Aujourd’hui, lors de sa fête, j’ai publié sur ma chaîne YouTube une brève homélie sur deux aspects de saint Grégoire le Grand : son rôle primordial dans la musique sacrée, si éloquente face au désastre musical que nous subissons dans plus d’une église, et sa dimension pastorale, admirablement exprimée dans la Regula Pastoralis, qui enseigne aux évêques que gouverner des âmes ne consiste pas à administrer un diocèse. Certains abonnés ont répondu avec bienveillance, et l’un d’eux a écrit : « Le chant grégorien exige deux choses dont l’homme contemporain est dépourvu : le silence et l’humilité ». Voilà bien le nœud du problème, Nacho !
La tradition associe le nom de Grégoire le Grand à l’ordonnancement et à la transmission du chant romain, même si l’histoire ultérieure de ce que nous appelons « grégorien » est plus complexe que l’image naïve du Pape composant personnellement ses mélodies sous la dictée de la Colombe. Mais le symbole est puissant : l’Église chante parce qu’elle a d’abord écouté. Le grégorien ne naît pas du désir de divertir une assemblée, de provoquer des émotions ou de mettre en valeur les qualités du chanteur ou de l’auteur, mais de la Parole reçue, vénérée et faite musique. Parce qu’il est une théologie chantée, son protagoniste n’est jamais l’interprète : c’est Dieu.
Mais le grégorien est aussi une excellente école anthropologique : il éduque l’oreille face au vacarme, la sensibilité face à la vulgarité, le goût face à la banalité, la respiration face à la précipitation, l’âme face à la dispersion.

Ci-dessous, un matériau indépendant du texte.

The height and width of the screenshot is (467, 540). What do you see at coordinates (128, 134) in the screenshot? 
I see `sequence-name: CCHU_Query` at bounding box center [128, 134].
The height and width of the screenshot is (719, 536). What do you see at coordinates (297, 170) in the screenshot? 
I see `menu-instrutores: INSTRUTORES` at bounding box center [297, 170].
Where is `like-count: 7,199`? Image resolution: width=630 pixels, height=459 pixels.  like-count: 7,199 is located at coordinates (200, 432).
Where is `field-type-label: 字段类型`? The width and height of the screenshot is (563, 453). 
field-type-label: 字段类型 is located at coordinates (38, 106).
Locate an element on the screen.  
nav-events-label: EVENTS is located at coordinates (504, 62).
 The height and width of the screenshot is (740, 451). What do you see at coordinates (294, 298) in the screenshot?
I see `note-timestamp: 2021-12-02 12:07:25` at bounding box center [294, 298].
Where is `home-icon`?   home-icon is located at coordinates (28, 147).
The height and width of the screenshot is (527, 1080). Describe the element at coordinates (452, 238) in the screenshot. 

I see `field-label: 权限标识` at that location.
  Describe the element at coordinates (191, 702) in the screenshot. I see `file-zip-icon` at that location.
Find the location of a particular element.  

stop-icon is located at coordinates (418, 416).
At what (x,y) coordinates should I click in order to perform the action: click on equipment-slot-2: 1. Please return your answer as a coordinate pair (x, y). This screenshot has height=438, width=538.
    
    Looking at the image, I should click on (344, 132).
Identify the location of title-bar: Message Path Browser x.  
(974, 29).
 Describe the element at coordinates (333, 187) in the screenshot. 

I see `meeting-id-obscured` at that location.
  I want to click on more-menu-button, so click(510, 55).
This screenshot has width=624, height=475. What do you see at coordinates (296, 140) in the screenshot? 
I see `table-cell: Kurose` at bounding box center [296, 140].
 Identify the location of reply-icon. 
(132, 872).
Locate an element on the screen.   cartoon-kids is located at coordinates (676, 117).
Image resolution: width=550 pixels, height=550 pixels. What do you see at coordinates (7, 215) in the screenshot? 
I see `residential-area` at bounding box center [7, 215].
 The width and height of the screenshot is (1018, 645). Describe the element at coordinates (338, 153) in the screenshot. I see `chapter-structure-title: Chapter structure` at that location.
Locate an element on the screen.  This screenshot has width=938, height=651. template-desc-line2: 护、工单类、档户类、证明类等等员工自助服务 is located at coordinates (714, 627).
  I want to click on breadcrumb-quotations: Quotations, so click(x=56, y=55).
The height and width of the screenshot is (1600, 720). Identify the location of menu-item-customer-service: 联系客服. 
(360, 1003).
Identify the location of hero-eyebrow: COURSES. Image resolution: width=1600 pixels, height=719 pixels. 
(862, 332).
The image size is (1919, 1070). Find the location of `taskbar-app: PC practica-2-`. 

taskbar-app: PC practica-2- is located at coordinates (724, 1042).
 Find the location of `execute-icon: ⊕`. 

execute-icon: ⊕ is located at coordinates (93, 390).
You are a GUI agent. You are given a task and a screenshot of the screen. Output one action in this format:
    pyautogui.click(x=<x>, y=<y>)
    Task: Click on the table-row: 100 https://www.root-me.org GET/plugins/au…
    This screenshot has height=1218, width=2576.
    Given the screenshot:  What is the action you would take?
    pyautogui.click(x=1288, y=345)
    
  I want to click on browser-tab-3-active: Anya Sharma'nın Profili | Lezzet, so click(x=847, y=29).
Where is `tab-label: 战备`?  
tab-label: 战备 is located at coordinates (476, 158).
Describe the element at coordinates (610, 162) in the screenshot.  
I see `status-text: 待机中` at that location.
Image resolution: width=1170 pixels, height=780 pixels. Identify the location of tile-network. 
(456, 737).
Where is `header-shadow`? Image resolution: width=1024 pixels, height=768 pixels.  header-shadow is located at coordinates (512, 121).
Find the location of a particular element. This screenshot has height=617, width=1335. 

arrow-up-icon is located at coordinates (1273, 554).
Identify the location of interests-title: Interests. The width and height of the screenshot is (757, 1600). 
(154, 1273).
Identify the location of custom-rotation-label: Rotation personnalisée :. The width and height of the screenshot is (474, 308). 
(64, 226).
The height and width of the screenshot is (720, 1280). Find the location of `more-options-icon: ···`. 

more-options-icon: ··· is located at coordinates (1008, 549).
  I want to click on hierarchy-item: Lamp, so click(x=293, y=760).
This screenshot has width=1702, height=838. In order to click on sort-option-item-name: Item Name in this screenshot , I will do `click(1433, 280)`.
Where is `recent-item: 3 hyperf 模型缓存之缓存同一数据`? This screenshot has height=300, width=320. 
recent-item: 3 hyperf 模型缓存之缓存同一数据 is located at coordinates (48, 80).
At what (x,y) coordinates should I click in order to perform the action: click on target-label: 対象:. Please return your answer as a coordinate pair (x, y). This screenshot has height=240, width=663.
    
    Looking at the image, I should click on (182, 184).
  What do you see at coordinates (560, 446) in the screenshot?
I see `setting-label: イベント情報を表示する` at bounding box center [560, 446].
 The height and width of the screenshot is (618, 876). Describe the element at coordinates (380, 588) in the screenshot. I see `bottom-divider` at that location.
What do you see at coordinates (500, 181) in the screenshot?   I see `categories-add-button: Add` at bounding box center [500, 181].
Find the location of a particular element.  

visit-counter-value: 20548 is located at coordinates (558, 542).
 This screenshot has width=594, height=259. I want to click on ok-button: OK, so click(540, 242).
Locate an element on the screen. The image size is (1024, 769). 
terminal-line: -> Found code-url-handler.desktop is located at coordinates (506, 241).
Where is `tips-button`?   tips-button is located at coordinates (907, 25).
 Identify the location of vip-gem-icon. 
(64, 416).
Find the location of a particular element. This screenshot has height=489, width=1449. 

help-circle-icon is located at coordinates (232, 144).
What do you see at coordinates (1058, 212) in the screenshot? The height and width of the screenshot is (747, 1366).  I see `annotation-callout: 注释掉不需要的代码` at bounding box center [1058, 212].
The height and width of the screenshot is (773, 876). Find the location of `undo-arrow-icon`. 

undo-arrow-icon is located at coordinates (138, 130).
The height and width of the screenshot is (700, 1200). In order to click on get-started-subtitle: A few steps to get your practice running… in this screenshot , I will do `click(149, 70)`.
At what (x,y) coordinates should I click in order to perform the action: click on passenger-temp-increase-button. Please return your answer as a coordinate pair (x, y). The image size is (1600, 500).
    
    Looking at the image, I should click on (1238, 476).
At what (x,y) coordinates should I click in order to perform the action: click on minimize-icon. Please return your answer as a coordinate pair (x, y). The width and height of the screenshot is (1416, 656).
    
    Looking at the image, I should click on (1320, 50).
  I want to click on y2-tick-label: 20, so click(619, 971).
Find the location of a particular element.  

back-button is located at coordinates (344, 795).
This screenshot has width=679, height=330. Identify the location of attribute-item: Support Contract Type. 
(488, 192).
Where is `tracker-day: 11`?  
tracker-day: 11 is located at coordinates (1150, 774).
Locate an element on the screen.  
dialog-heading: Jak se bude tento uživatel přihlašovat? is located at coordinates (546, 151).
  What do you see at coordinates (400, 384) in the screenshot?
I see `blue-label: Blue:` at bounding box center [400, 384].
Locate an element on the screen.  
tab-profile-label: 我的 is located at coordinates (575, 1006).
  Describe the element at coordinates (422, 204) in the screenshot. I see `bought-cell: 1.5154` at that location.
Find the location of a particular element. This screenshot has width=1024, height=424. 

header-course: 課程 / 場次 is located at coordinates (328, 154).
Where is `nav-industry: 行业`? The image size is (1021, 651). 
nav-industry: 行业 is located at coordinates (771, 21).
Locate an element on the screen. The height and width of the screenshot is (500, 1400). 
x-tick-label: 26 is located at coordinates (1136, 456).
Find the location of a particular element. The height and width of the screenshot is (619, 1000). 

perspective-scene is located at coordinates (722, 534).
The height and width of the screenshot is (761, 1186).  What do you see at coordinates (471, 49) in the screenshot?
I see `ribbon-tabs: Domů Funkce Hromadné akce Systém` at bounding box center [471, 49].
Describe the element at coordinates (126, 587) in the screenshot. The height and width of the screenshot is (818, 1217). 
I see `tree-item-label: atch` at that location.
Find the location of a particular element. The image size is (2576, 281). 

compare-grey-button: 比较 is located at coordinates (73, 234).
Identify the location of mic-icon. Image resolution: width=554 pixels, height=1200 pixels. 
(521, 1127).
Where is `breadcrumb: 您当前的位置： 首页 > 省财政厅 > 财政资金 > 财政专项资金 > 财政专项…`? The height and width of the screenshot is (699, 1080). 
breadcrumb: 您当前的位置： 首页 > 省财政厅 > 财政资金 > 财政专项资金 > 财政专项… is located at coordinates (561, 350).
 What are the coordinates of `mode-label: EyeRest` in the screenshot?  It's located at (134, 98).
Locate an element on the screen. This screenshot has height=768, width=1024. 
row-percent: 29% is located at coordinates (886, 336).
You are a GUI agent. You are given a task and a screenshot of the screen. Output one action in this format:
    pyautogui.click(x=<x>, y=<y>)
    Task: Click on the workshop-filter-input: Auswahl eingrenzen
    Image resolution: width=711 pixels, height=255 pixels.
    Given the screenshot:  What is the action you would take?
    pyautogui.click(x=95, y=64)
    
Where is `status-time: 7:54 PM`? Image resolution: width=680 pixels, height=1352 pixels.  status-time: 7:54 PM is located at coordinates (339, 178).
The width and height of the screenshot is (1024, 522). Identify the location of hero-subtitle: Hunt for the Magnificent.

Il demande les deux vertus signalées par mon aimable commentateur : « le silence », car seul un cœur qui sait s’arrêter peut se laisser pénétrer par sa beauté ; et « l’humilité », car il faut accepter une sagesse reçue, sans prétendre que chaque génération doive réinventer le christianisme, la liturgie, la beauté et même le bon goût. Tout ce qui est ancien n’est pas mort, et tout ce qui est nouveau n’est pas vivant.
« Le latin, le chant grégorien, la saine doctrine… on a beaucoup laissé derrière soi dans l’intention d’“avancer” », poursuit le commentaire, comparant ce « progrès » à un navire auquel on aurait retiré « le gouvernail, les voiles et les rames ». L’image ne peut être plus juste. Pendant trop d’années, on a confondu renouveau et amputation, simplicité et pauvreté esthétique ; on a chassé de nombreuses églises une musique qui avait prié pendant plus d’un millénaire pour la remplacer par des produits qui ont vieilli avant ceux qui les ont composés. Et ce ne fut pas seulement une perte musicale : quand on dégrade la beauté du culte, on appauvrit aussi l’idée de Dieu et, à terme, celle de l’homme.
Grégoire nous rappelle aujourd’hui que l’Église n’a pas besoin de rivaliser avec le bruit du monde, mais de lui offrir ce qu’il ne sait pas produire : le silence, la hauteur, la continuité, le mystère, la beauté et l’adoration. Le grégorien ne nous ramène pas au passé : il nous redonne le cap.